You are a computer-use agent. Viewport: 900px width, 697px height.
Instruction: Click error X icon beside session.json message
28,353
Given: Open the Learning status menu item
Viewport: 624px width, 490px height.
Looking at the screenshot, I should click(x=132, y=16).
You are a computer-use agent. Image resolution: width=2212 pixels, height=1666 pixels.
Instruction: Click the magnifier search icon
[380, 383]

* * *

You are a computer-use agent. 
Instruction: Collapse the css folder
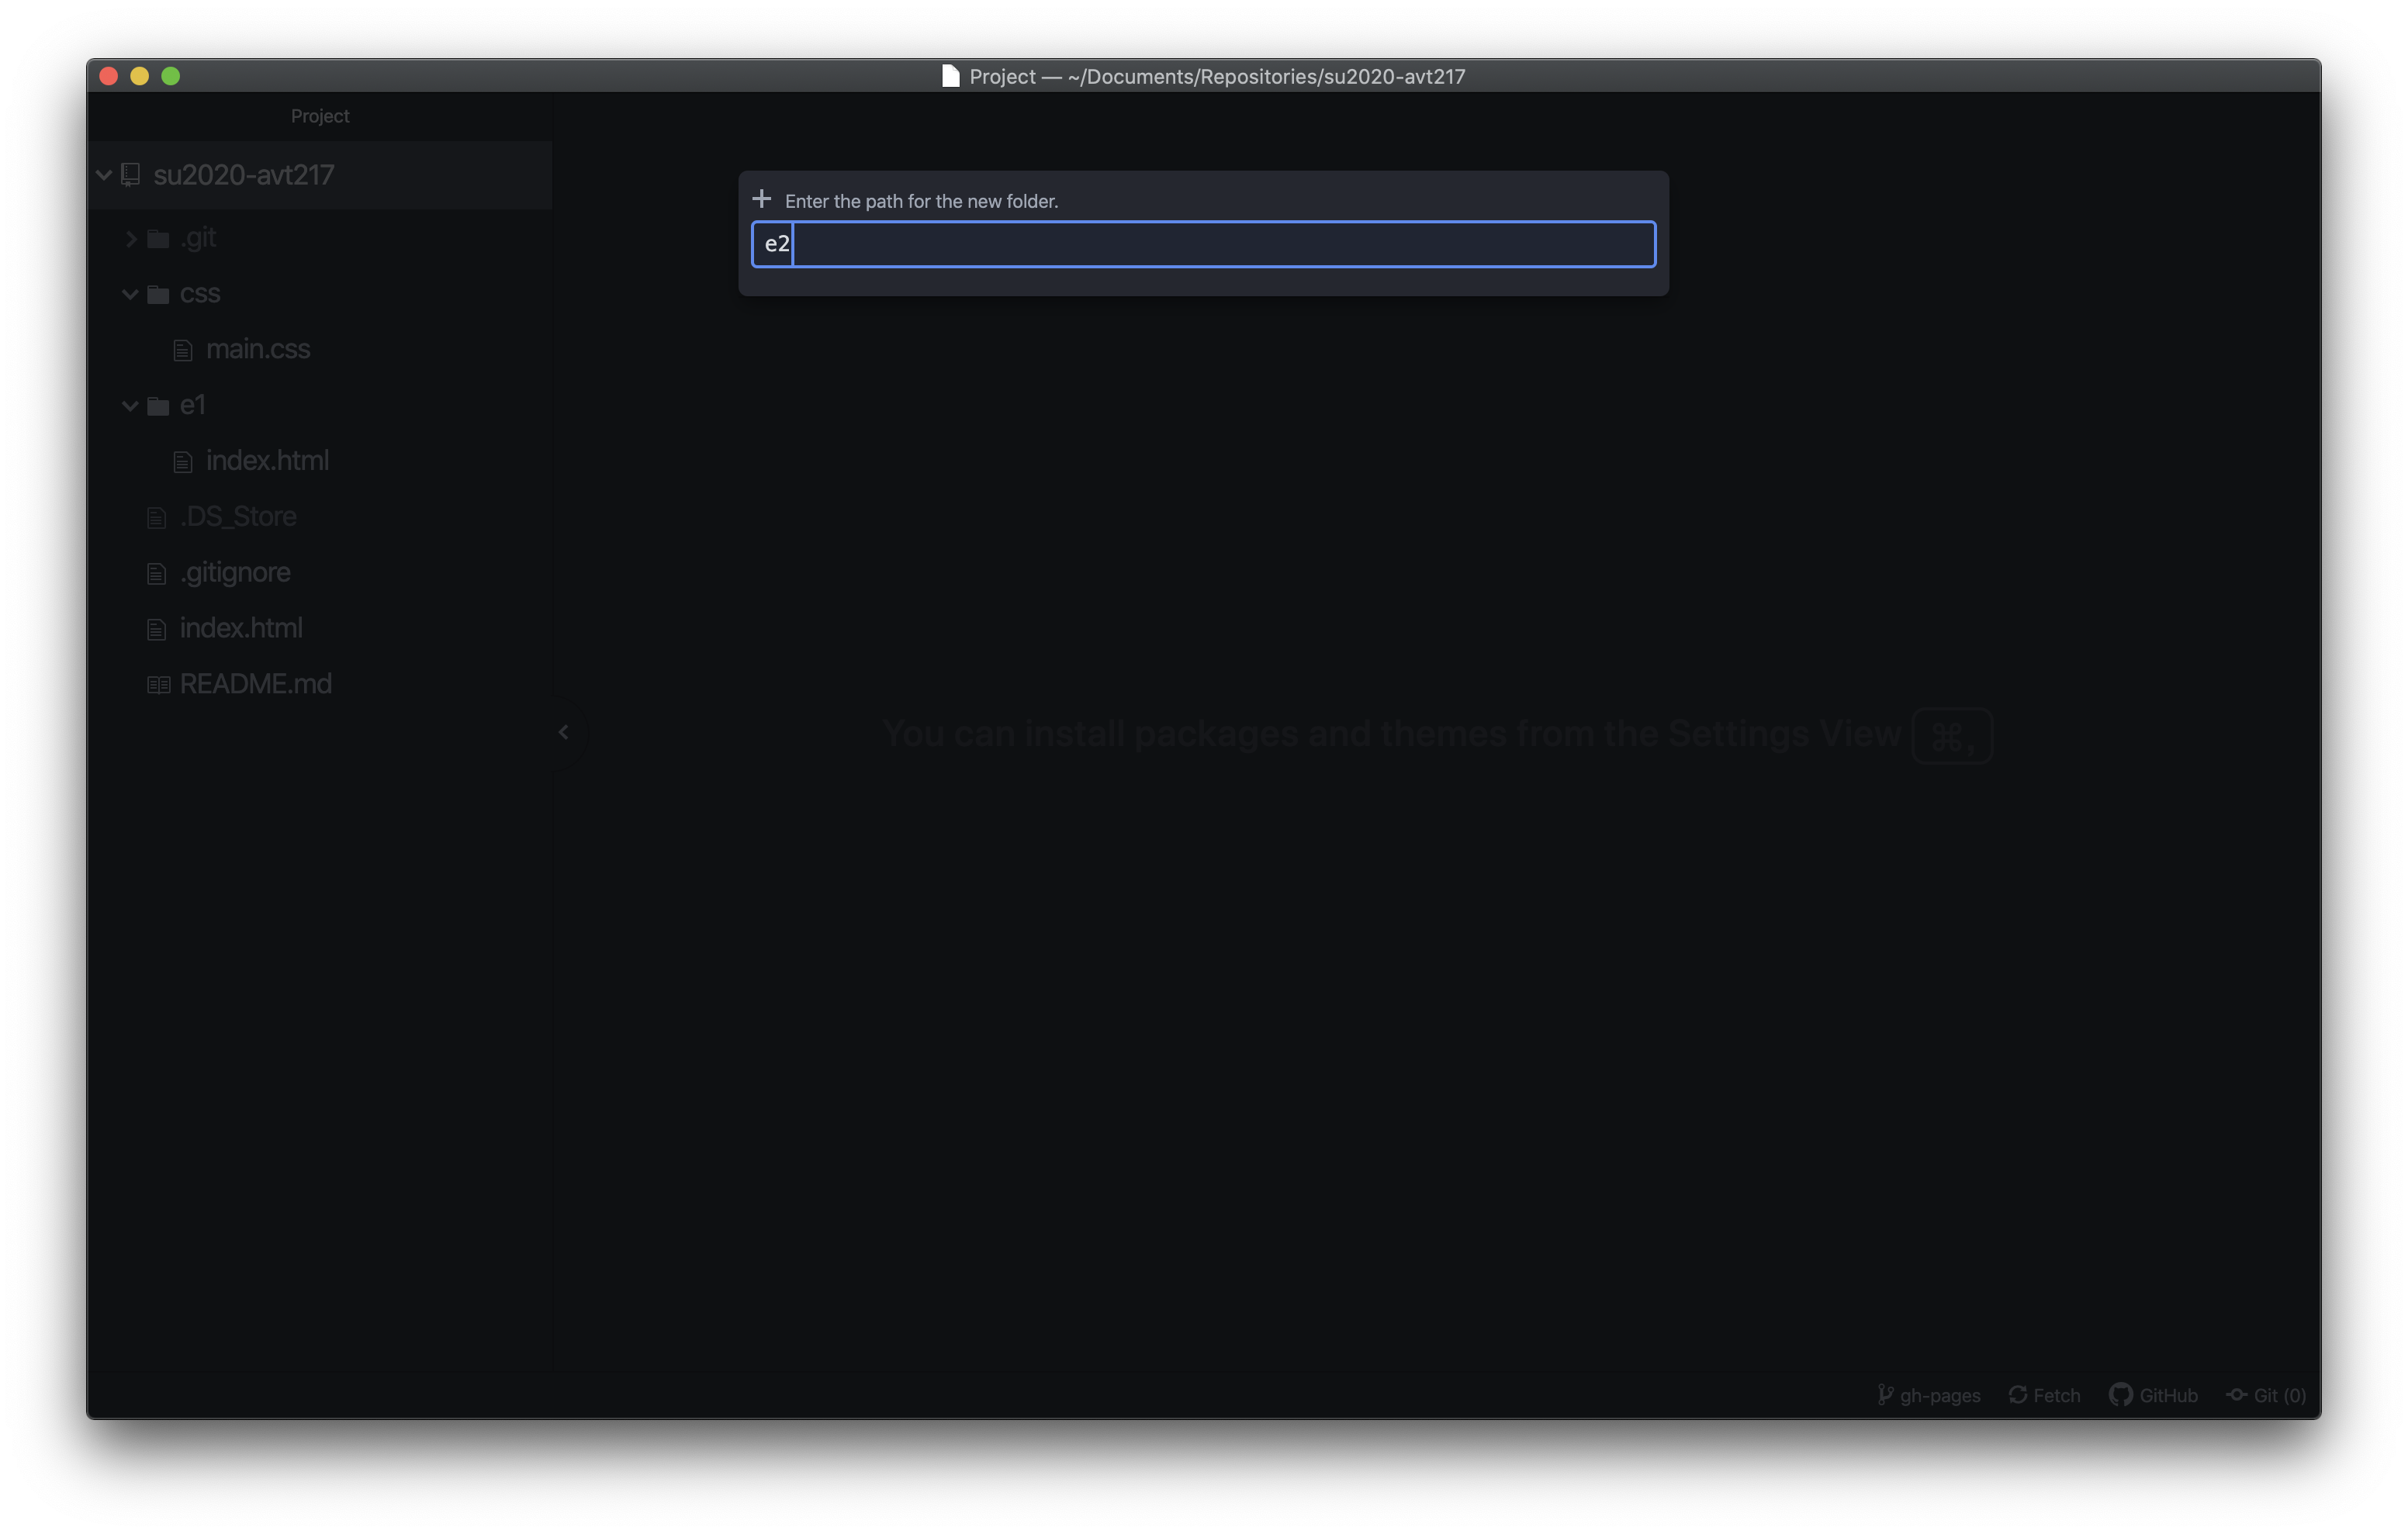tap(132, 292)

...

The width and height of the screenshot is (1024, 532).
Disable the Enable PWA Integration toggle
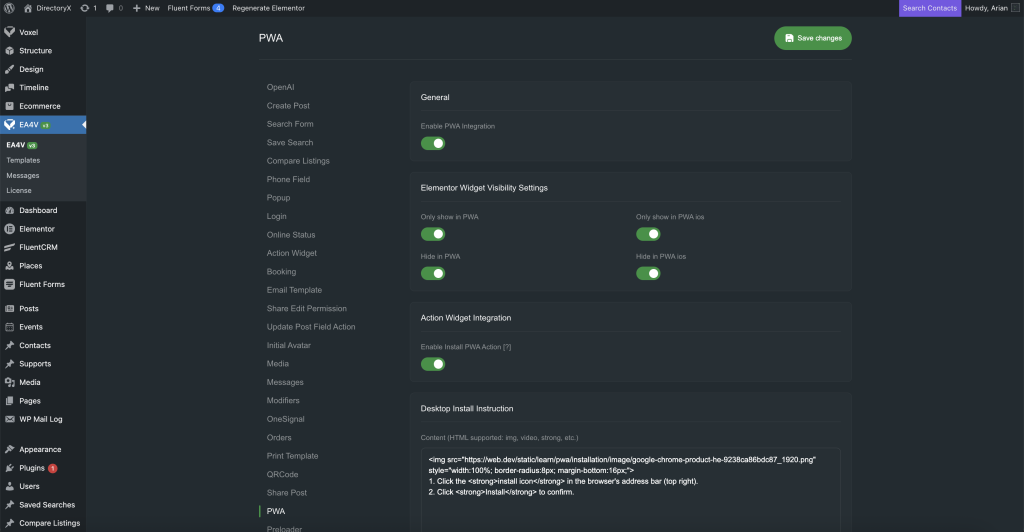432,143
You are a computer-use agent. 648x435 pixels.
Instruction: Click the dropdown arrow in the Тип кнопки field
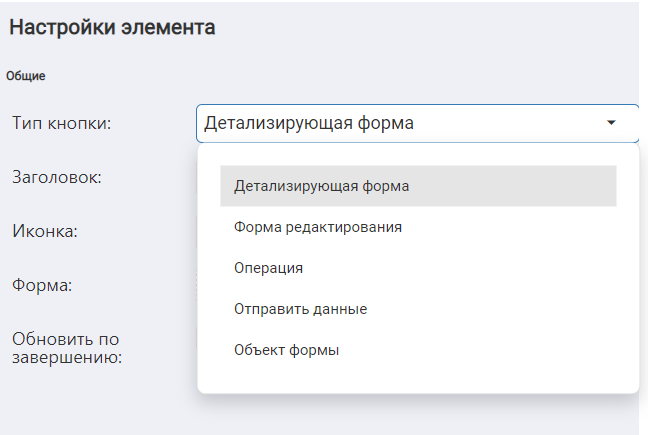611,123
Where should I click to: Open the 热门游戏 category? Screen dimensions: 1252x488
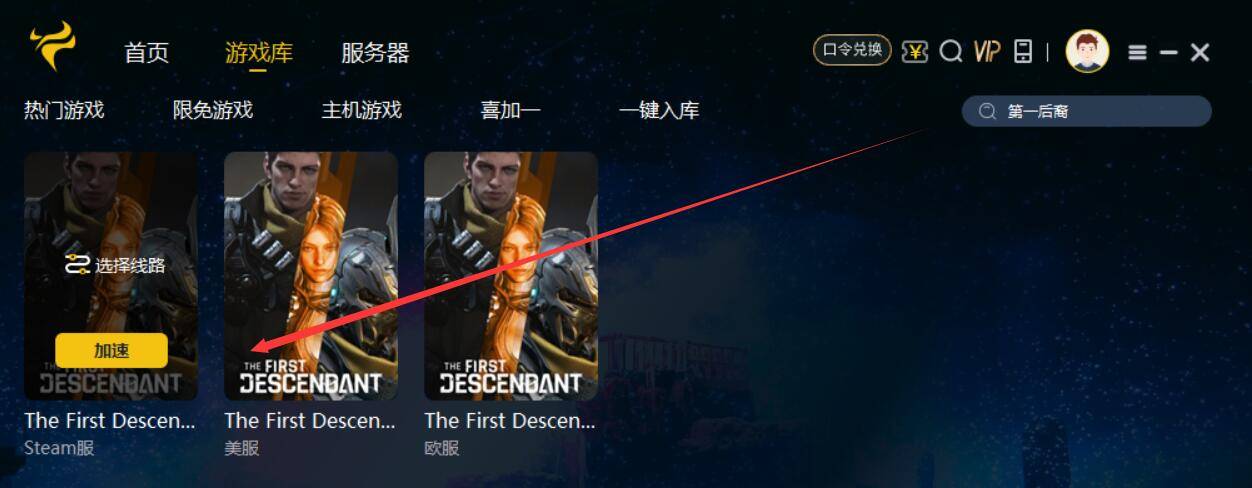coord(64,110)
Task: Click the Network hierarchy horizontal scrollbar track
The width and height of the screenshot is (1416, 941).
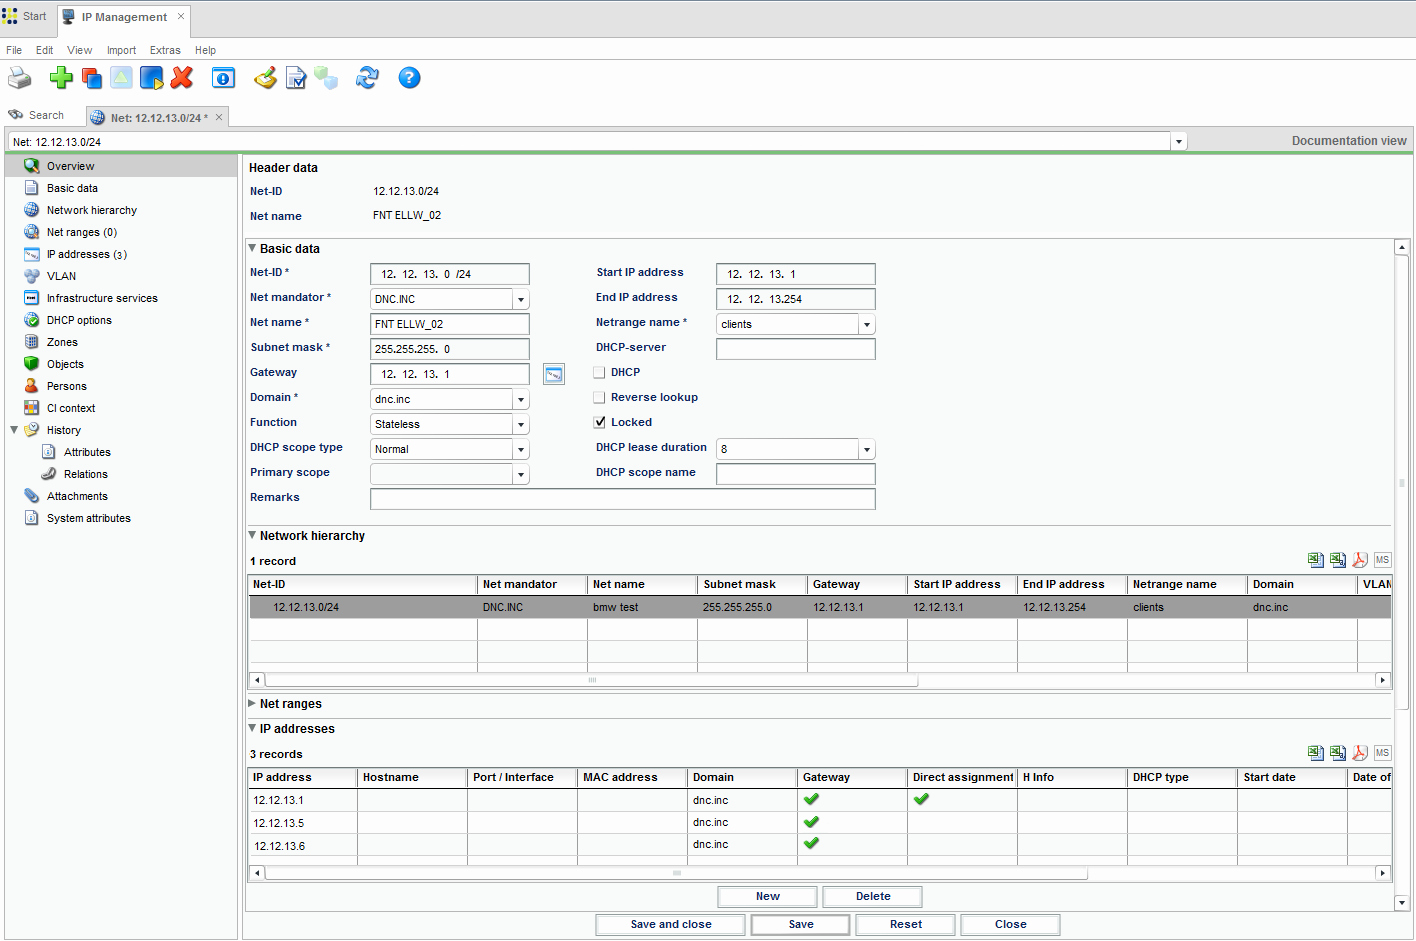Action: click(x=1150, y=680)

▸ **INSTRUCTIONS TO FOLLOW**
Write out every line from the data above that includes "pixels".

▸ **ANSWER AREA**
You are a computer-use agent. Image resolution: width=2212 pixels, height=1666 pixels.
You are a computer-use agent. 648x435 pixels.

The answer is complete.